● Task description
Produce word for word the lines of the data below running from the one that has "This screenshot has width=960, height=540." to the one that has "Task: Select the 050302 传播学 major row", inclusive, and no others.

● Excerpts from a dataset
=== Section Start ===

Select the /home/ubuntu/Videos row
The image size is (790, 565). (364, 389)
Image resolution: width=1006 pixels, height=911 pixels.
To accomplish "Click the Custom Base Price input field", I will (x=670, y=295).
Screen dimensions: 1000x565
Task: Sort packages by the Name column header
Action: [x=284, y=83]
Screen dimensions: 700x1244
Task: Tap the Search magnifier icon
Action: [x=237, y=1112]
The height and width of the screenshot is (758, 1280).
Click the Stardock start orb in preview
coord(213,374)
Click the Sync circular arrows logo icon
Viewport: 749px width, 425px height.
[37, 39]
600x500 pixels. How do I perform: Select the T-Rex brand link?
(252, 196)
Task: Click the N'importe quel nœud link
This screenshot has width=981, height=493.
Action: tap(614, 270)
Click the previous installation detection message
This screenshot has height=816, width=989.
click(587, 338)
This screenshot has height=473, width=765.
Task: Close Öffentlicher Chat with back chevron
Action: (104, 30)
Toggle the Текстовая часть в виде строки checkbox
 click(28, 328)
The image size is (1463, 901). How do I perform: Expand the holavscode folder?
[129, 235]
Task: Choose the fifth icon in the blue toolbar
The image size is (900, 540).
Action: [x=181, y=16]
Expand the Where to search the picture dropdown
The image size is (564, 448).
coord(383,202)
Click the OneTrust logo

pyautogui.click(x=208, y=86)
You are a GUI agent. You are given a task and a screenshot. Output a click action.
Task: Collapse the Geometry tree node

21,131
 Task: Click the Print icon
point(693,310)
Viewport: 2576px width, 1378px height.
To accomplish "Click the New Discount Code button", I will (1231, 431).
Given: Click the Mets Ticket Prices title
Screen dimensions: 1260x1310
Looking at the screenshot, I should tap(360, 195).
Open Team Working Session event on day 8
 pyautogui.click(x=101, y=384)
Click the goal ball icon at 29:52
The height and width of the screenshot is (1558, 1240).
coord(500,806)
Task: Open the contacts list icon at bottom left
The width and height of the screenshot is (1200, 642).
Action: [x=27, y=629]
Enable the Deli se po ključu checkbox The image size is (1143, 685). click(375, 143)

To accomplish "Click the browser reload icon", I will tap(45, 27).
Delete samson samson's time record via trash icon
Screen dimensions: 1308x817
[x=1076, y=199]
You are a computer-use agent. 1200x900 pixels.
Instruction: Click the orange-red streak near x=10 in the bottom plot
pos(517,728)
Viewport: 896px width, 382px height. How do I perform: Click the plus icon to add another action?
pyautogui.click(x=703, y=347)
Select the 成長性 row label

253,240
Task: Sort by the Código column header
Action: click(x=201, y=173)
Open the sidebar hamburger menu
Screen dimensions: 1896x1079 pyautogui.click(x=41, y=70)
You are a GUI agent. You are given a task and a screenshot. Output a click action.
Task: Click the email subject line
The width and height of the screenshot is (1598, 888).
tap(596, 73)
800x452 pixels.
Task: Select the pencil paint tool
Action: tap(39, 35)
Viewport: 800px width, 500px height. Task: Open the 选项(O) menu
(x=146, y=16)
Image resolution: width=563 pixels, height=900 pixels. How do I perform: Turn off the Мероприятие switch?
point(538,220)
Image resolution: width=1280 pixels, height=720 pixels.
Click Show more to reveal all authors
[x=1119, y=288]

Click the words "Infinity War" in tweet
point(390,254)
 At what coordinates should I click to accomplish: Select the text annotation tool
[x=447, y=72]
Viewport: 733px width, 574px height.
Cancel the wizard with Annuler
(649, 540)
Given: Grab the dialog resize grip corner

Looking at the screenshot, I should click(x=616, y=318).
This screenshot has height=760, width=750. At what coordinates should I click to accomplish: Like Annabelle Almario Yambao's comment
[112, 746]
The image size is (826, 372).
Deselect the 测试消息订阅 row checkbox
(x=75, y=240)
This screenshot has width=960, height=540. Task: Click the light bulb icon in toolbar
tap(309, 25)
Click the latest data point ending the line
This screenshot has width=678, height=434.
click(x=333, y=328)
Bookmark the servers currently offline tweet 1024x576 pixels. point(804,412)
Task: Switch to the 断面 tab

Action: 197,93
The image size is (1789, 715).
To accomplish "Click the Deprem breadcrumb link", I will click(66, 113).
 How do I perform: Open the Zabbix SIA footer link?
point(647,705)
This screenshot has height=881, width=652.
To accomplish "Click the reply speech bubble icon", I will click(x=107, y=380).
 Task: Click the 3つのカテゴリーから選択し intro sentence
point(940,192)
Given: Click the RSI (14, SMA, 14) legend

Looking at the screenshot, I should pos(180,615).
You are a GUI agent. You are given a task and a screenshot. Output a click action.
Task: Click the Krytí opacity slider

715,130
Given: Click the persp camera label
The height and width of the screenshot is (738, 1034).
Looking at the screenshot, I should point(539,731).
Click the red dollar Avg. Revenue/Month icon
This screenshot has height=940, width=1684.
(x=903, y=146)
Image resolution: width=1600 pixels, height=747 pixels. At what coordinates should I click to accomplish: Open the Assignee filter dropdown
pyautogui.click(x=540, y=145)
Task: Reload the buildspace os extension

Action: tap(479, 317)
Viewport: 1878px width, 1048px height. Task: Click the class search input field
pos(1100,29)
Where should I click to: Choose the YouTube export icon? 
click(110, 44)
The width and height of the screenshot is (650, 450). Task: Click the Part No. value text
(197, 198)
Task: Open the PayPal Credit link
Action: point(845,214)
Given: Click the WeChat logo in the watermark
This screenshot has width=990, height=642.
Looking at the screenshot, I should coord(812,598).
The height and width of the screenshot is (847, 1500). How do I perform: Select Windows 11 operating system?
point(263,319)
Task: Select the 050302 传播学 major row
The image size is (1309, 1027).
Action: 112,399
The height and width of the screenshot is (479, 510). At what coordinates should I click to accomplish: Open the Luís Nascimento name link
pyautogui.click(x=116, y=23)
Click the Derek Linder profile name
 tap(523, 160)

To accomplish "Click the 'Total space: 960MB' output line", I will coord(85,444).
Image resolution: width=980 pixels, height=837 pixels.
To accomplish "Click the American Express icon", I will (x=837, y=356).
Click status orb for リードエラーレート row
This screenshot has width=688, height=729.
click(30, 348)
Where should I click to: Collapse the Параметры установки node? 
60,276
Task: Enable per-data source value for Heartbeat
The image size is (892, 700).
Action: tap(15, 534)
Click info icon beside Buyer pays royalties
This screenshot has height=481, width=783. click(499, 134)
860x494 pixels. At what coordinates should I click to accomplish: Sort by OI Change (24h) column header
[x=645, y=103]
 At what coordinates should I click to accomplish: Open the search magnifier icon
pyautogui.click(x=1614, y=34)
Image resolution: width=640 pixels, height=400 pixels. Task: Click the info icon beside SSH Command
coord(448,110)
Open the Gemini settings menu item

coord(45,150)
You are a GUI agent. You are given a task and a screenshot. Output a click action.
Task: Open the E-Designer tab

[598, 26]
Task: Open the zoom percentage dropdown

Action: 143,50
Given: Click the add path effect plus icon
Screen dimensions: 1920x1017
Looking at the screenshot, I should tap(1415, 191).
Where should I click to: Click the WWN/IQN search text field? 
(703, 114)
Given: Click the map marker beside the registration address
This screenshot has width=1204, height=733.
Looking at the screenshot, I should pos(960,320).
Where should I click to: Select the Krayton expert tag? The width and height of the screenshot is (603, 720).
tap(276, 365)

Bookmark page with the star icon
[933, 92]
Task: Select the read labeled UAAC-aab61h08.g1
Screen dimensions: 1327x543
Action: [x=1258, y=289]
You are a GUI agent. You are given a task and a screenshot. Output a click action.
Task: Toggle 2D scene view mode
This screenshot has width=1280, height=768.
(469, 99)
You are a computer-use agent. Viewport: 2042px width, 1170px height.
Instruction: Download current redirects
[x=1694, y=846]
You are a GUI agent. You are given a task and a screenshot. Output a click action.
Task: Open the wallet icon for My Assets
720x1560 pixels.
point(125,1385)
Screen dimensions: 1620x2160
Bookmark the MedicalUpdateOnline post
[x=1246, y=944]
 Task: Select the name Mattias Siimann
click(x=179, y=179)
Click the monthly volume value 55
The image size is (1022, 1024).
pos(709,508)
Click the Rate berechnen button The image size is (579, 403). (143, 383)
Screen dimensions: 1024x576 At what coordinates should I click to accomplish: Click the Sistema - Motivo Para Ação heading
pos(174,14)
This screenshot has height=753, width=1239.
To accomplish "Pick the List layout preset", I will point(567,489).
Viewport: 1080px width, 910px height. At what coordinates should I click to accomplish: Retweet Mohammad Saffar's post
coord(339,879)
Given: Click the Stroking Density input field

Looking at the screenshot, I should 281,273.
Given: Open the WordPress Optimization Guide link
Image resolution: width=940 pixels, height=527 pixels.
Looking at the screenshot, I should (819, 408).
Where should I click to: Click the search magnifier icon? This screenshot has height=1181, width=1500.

=== Section End ===

● Answer space
This screenshot has width=960, height=540. Task: Click the light bulb icon in toolbar
tap(309, 25)
Click the latest data point ending the line
This screenshot has width=678, height=434.
click(x=333, y=328)
Bookmark the servers currently offline tweet 1024x576 pixels. point(804,412)
Task: Switch to the 断面 tab

Action: 197,93
The image size is (1789, 715).
To accomplish "Click the Deprem breadcrumb link", I will click(66, 113).
 How do I perform: Open the Zabbix SIA footer link?
point(647,705)
This screenshot has height=881, width=652.
To accomplish "Click the reply speech bubble icon", I will click(x=107, y=380).
 Task: Click the 3つのカテゴリーから選択し intro sentence
point(940,192)
Given: Click the RSI (14, SMA, 14) legend

Looking at the screenshot, I should pos(180,615).
You are a GUI agent. You are given a task and a screenshot. Output a click action.
Task: Click the Krytí opacity slider

715,130
Given: Click the persp camera label
The height and width of the screenshot is (738, 1034).
Looking at the screenshot, I should point(539,731).
Click the red dollar Avg. Revenue/Month icon
This screenshot has height=940, width=1684.
(x=903, y=146)
Image resolution: width=1600 pixels, height=747 pixels. At what coordinates should I click to accomplish: Open the Assignee filter dropdown
pyautogui.click(x=540, y=145)
Task: Reload the buildspace os extension

Action: tap(479, 317)
Viewport: 1878px width, 1048px height. Task: Click the class search input field
pos(1100,29)
Where should I click to: Choose the YouTube export icon? 
click(110, 44)
The width and height of the screenshot is (650, 450). Task: Click the Part No. value text
(197, 198)
Task: Open the PayPal Credit link
Action: point(845,214)
Given: Click the WeChat logo in the watermark
This screenshot has width=990, height=642.
Looking at the screenshot, I should coord(812,598).
The height and width of the screenshot is (847, 1500). How do I perform: Select Windows 11 operating system?
point(263,319)
Task: Select the 050302 传播学 major row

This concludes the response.